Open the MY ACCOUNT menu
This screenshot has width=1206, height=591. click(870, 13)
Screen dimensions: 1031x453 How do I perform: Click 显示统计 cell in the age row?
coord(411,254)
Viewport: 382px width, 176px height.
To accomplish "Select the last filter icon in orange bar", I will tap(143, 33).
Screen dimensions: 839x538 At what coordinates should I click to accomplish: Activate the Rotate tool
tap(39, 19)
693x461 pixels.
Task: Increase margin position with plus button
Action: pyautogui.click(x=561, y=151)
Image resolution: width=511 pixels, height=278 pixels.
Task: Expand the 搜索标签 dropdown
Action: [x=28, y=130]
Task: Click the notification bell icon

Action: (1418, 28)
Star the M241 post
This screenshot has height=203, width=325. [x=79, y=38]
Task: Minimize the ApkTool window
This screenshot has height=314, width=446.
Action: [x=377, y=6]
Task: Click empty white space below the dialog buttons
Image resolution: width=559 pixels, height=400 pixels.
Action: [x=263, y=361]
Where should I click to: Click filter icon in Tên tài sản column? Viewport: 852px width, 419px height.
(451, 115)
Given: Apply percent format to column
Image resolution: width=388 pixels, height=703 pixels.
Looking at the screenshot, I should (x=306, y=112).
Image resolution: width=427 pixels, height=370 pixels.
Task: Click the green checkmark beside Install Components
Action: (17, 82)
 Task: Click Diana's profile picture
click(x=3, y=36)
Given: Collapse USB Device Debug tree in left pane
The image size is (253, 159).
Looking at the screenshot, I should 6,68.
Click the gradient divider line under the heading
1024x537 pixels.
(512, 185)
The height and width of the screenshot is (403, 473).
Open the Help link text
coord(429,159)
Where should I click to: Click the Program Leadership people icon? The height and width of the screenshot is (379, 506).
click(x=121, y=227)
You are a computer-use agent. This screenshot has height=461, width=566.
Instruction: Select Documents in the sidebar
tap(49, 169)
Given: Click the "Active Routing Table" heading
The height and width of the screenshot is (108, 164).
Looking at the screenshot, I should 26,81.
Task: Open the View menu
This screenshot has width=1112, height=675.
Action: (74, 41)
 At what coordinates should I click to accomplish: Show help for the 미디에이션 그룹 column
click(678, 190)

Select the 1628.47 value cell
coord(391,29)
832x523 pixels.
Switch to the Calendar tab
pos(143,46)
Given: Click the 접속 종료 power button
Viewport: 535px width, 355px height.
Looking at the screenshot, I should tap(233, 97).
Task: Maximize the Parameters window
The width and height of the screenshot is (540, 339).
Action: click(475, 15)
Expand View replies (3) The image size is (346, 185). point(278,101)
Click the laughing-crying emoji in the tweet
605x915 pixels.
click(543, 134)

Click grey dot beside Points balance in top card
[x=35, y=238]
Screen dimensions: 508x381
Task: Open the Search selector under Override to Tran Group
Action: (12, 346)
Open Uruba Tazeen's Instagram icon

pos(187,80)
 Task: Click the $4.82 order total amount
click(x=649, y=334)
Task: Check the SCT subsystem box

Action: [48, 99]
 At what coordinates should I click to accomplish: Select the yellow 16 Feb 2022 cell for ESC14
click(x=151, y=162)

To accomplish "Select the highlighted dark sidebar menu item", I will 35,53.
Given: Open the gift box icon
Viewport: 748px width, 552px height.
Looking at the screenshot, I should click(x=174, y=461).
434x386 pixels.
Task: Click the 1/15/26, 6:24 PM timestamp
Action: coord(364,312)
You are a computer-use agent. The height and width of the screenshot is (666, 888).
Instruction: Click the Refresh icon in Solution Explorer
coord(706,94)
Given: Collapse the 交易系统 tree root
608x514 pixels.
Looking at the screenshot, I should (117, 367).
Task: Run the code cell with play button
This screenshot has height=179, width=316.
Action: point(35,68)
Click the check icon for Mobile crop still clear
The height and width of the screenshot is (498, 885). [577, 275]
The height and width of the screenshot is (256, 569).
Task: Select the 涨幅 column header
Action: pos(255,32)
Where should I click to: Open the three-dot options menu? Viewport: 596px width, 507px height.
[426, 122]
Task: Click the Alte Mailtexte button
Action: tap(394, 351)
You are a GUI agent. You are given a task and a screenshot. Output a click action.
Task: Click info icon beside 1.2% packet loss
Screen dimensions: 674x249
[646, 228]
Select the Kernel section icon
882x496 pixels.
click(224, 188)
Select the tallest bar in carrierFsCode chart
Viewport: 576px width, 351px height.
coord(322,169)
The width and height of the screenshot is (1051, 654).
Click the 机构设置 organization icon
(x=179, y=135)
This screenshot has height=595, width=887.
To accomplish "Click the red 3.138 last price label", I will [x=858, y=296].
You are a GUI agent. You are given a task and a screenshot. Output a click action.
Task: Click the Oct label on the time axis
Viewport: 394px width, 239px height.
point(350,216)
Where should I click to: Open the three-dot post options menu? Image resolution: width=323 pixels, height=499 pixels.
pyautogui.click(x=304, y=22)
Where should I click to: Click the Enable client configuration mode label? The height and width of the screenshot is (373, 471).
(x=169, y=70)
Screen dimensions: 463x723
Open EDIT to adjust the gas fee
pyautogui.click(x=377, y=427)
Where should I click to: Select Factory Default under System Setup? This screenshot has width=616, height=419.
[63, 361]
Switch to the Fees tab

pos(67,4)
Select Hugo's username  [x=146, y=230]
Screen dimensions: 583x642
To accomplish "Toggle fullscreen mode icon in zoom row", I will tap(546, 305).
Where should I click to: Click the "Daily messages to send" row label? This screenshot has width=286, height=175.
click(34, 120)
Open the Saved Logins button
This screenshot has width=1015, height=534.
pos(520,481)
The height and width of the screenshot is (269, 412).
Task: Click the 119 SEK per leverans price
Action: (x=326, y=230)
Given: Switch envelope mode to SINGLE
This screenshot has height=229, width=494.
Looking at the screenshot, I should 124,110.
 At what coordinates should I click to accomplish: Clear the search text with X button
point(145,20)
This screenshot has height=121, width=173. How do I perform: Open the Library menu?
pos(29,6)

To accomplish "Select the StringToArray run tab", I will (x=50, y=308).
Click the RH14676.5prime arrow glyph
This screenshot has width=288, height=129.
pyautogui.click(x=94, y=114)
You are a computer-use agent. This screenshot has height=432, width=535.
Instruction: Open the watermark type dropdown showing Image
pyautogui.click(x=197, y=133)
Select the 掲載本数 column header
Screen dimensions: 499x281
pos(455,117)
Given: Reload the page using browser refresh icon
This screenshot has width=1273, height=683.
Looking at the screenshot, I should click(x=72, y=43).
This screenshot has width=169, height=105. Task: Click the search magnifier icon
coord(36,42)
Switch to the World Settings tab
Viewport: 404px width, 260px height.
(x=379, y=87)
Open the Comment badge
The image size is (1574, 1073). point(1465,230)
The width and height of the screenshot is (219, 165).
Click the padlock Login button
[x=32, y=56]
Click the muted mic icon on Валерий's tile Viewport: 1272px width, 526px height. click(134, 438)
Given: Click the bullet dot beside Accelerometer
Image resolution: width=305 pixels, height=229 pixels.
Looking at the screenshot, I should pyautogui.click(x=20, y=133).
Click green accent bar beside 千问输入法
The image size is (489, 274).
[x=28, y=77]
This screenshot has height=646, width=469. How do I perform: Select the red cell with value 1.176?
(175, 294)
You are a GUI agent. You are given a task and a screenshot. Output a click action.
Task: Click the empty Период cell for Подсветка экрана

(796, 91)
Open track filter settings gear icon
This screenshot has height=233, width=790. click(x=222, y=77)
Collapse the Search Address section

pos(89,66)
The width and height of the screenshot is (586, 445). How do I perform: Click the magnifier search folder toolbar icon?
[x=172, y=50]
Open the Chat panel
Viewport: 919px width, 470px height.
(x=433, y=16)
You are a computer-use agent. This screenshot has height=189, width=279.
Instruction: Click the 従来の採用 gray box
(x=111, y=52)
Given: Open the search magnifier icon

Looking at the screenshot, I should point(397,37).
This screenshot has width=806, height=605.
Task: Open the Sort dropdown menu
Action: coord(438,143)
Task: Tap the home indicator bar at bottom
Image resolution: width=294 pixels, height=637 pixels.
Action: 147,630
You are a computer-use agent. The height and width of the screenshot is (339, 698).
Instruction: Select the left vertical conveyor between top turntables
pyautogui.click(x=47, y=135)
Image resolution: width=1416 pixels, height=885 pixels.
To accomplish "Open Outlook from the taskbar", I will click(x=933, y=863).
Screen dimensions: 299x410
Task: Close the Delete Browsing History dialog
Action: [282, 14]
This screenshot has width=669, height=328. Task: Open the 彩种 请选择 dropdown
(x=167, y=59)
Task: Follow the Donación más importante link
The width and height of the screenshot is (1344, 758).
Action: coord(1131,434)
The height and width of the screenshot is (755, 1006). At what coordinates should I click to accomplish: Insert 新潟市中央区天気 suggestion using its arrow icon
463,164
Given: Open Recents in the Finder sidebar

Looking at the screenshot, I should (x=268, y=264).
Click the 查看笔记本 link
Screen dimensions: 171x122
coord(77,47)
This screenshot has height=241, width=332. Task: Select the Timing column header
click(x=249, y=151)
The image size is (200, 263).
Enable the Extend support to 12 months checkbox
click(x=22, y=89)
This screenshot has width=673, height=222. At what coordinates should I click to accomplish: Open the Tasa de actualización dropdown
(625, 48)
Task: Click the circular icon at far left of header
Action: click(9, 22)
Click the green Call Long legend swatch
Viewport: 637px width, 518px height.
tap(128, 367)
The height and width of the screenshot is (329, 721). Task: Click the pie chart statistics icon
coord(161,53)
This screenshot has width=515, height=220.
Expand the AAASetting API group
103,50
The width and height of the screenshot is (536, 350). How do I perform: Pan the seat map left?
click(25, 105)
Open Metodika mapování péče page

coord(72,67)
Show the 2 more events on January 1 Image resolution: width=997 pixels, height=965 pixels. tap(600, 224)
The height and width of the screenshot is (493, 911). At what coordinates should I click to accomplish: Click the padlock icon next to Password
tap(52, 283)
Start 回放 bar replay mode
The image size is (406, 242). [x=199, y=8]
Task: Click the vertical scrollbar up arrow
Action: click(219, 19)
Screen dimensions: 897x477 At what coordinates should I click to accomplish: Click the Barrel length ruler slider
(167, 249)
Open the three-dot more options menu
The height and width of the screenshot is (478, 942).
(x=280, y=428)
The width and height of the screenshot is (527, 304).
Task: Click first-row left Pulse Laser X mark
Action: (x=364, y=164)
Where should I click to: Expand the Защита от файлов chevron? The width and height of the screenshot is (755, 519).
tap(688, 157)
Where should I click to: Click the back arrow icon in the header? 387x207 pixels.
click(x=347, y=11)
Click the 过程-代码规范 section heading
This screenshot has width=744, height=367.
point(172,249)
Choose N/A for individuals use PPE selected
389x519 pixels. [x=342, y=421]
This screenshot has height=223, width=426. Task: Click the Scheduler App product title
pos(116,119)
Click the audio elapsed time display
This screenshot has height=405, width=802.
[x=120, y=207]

-- Task item --
Lines above that contain the string "window" make up the answer.

-- Your solution --
Task: Minimize the ApkTool window
Task: Maximize the Parameters window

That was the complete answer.